Decanter

Letter from Barossa

- Mike Bennie

The Barossa Valley is one of my favourite wine regions. Few places better intertwine the mesh of such an unusual viticultur­al history, old vines, stoic wine styles and global presence, despite how ‘agricultur­al’ the region feels from within. It is a potent symbol of Australian immigrant nous and tradition – the farmers’ endeavour and struggle, their acceptance of a climate and soil so unfamiliar for grapes.

The Barossa is Australian­a 101: ruddy earth, baking heat, mobs of kangaroos, screeching local bird life and plots of craggy old vines interspers­ed between thatches of bushland. The wines, too, reflect this motif. Hardy against the elements, grapes produce muscular, broad-shouldered, bold, rich and warm wines. Ink-glazed glasses result from Barossa Shiraz sloshed in – palates and teeth stained with sluices of dark fruit, spice and pitch-perfect sweetness. Many South Australian­s are the fiercest loyalists to these hearty wines – all-weather drinkers despite climate and cultural trends suggesting fresher, lighter styles might be more apt.

Australia’s mostly coastal population enjoys a wealth of seafood, along with lighter, fresher dishes of the Mediterran­ean and the spice and heat of southeast Asian cuisine, and this has meant that a younger generation of Barossa wine producers have begun to reinterpre­t the vinous landscape. The first winemaker I recall shape-shifting Barossa grapes into lighter, fresher styles is reluctant superstar Pete Schell of Spinifex. Since 2001, his judicious, earlier harvest has conspired with blending and co-fermenting Rhône varieties beyond Grenache and Shiraz. The wines hum with freshness and tension, diametrica­lly opposed to the thunderous reds that made the Barossa famous.

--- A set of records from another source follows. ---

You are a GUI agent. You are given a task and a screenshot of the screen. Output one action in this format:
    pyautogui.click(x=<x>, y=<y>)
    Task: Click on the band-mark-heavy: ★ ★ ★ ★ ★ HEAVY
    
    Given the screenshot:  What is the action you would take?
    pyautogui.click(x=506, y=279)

Tom Shobbrook’s family planted grapes in 1998, producing wines up to 2004, then in 2007 Shobbrook returned to bottling his own wines. I recall him pouring his Poolside Shiraz at a high-profile event – the bright, crunchy, ruby-coloured red was bottled and released just eight weeks after the harvest. This was (and is) a remarkable interpreta­tion of the region’s staple grape that speaks of incredible derring-do. And it’s also a perfect light red for chilled al fresco drinking in a deckchair.

There have been many others working to express individual wines of lighter body in a prestige wine package. Abel Gibson’s father, Rob, paved the way for the Gibson family through potent, big-flavour reds – heartland Barossa stuff. But Abel has taken a different route, crafting some of the most exciting and interestin­g expression­s of wine in Australia. He is known for his meticulous blending of small parcels of fruit, particular­ly Shiraz, Grenache and Mourvèdre, to create delicate, lifted, low-alcohol wines of detail, tension, fine tannin and firm acidity, along with a range of whites that are skin-fermented, textural and distinct, made as orange wines.

More traditiona­l, but equally committed to farming and blending, the Sami-Odi wines of Torbreck alumni Fraser McKinley should also be considered among Australia’s best ‘new’ wines. A hermit-like solo operator with almost monastic methods, McKinley’s wines are deep and complex, laden with layers of savoury fruit and punctuated by a sense of purity and freshness despite the heft. They are remarkable wines for discussing the ‘complexity’ of Barossa Valley Shiraz, and join a growing list of producers emerging as an avant-garde sect that includes Frederick Stevenson, Geyer Wine Co, Head Wines, Kalleske, Massena, Rasa Wines, Smallfry, The Standish Wine Co and Yetti & The Kokonut.

These notions of ‘new tradition’ in the Barossa Valley are thrilling. While the old school-good school continues to garner interest and improve through fine-tuned viticultur­al and winemaking practices, the reinterpre­tation of the region through fresh eyes and fresh wines adds its own value, and deliciousn­ess, to the world of wine.